Task goal: In the entries below, find the line with "Fische-Horoskop Mai 2024 (153, 1944)" and the line with "Horoskop für Übermorgen (229, 2092)"; give again those lines and every line between them, exactly.

***** Records supplied

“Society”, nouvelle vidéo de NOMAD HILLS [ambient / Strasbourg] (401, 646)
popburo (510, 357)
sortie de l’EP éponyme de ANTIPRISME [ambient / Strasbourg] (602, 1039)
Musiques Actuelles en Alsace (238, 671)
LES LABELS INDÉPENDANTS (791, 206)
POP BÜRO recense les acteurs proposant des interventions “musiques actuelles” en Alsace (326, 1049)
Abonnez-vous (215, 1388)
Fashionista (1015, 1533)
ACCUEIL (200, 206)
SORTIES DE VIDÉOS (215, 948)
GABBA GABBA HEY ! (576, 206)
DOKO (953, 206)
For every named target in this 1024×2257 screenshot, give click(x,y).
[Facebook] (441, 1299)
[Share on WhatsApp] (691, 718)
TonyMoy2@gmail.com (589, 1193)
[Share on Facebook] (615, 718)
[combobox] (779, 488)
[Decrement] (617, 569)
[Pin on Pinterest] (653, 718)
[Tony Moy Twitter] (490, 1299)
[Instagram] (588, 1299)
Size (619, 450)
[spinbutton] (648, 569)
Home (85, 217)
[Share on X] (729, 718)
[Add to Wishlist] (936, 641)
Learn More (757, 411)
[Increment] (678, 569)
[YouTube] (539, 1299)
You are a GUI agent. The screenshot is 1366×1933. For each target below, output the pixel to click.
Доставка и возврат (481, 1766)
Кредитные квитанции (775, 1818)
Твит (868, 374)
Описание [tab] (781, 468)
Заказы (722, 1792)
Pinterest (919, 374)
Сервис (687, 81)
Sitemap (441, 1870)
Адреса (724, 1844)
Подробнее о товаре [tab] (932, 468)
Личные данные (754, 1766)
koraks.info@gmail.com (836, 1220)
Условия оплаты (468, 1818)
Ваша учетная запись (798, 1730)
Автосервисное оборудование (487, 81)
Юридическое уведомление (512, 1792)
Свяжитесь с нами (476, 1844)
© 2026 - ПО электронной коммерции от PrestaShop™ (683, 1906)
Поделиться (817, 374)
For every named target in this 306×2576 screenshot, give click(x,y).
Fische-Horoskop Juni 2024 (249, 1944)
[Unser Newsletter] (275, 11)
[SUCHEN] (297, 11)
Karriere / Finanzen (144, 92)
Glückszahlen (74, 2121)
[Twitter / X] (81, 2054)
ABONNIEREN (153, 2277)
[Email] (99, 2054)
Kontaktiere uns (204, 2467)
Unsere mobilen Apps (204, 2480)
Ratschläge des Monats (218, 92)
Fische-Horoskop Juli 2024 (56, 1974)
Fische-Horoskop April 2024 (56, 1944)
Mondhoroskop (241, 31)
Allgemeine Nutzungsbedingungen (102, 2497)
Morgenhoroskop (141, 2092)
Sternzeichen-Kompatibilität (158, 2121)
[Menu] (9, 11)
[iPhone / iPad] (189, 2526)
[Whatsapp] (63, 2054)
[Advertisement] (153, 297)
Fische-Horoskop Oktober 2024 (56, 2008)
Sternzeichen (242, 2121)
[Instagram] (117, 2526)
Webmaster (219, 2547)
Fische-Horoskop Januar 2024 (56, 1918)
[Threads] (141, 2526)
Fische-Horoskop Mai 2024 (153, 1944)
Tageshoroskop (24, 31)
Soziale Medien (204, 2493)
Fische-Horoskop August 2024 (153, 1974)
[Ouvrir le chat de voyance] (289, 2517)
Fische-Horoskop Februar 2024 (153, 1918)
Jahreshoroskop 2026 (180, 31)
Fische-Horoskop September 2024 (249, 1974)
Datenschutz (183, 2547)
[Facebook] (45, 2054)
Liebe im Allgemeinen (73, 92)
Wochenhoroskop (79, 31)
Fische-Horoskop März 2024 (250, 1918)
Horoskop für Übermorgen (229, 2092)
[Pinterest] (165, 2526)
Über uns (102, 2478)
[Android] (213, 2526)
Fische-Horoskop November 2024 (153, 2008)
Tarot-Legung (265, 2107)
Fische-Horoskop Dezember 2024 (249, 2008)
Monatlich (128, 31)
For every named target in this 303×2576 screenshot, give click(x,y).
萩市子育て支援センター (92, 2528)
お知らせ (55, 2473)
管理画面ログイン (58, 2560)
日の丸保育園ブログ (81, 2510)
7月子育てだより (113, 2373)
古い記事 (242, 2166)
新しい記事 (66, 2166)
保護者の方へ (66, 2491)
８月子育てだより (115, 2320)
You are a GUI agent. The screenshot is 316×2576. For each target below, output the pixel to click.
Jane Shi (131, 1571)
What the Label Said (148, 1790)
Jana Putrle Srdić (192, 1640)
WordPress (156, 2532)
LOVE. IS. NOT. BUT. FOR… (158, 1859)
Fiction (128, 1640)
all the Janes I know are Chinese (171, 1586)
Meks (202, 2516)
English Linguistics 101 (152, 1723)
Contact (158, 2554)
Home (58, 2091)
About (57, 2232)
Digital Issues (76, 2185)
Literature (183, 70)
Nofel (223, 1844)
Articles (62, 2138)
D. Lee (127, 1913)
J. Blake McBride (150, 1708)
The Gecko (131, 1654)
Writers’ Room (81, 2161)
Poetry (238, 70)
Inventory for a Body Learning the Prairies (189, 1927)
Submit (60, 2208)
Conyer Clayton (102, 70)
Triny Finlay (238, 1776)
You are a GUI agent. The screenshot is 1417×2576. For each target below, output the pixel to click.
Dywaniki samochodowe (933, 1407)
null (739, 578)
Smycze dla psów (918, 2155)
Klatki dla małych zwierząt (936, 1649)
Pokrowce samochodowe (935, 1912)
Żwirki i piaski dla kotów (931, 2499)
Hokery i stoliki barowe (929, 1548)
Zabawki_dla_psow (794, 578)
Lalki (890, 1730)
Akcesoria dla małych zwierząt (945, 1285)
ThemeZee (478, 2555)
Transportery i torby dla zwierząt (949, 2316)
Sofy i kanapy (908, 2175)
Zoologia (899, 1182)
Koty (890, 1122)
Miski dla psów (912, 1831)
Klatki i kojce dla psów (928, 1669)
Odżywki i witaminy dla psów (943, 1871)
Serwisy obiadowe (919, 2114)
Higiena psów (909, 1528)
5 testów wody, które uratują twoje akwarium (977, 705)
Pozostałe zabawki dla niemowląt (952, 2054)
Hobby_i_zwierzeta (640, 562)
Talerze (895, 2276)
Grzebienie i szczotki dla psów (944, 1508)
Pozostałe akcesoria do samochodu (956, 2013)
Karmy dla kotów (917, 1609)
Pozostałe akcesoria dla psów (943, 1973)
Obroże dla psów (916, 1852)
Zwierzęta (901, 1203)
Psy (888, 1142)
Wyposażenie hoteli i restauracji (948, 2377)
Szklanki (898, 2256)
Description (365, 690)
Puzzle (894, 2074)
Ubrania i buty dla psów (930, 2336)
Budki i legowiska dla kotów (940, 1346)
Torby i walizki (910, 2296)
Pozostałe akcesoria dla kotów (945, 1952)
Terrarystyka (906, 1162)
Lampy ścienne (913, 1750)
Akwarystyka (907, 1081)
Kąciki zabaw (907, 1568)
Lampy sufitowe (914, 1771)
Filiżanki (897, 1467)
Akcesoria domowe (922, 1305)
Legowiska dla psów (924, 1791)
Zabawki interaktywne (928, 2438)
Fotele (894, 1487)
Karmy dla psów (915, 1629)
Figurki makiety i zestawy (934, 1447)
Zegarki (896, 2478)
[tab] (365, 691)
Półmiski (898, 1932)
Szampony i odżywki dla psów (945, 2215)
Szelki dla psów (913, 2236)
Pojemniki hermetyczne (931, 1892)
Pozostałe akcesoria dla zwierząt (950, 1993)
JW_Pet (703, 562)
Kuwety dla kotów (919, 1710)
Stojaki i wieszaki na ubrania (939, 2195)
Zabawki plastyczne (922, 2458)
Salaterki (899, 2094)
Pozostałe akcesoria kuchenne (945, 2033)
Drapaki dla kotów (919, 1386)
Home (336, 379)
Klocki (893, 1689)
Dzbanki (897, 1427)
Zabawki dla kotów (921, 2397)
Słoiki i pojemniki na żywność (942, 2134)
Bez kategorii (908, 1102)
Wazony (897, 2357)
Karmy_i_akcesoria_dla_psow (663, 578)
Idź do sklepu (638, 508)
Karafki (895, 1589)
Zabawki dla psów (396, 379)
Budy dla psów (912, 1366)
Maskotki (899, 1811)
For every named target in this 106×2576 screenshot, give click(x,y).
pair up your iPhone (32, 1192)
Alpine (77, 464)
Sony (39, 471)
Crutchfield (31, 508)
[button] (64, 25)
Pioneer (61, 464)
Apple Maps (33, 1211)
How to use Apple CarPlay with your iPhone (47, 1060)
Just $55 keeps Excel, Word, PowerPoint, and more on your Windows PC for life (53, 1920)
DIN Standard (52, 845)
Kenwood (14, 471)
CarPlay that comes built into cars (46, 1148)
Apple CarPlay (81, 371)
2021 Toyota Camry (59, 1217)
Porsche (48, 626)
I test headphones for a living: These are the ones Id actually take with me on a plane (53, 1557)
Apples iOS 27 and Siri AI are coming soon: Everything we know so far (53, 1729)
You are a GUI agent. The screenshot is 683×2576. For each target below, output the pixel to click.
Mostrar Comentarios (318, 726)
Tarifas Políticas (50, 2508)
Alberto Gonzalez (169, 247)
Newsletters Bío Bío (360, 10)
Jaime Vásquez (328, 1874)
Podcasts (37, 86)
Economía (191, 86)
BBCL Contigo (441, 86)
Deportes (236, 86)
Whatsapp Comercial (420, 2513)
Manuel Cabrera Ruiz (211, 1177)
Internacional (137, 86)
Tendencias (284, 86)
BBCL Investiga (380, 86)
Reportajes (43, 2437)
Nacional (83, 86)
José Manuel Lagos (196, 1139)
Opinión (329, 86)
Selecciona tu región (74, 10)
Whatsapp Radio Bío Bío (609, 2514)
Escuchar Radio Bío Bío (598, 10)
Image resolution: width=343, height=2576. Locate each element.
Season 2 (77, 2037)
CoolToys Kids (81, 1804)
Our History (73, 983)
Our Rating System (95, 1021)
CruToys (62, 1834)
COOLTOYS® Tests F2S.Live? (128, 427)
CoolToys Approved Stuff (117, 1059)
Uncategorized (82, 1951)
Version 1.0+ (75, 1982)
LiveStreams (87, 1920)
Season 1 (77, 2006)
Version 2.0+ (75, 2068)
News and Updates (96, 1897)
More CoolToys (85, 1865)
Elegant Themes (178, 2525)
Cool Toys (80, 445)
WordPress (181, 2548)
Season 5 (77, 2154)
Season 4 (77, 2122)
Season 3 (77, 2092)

**********

Exercise solution:
Fische-Horoskop Mai 2024 (153, 1944)
Tageshoroskop (24, 31)
Soziale Medien (204, 2493)
Fische-Horoskop August 2024 (153, 1974)
[Ouvrir le chat de voyance] (289, 2517)
Fische-Horoskop Februar 2024 (153, 1918)
Jahreshoroskop 2026 (180, 31)
Fische-Horoskop September 2024 (249, 1974)
Datenschutz (183, 2547)
[Facebook] (45, 2054)
Liebe im Allgemeinen (73, 92)
Wochenhoroskop (79, 31)
Fische-Horoskop März 2024 (250, 1918)
Horoskop für Übermorgen (229, 2092)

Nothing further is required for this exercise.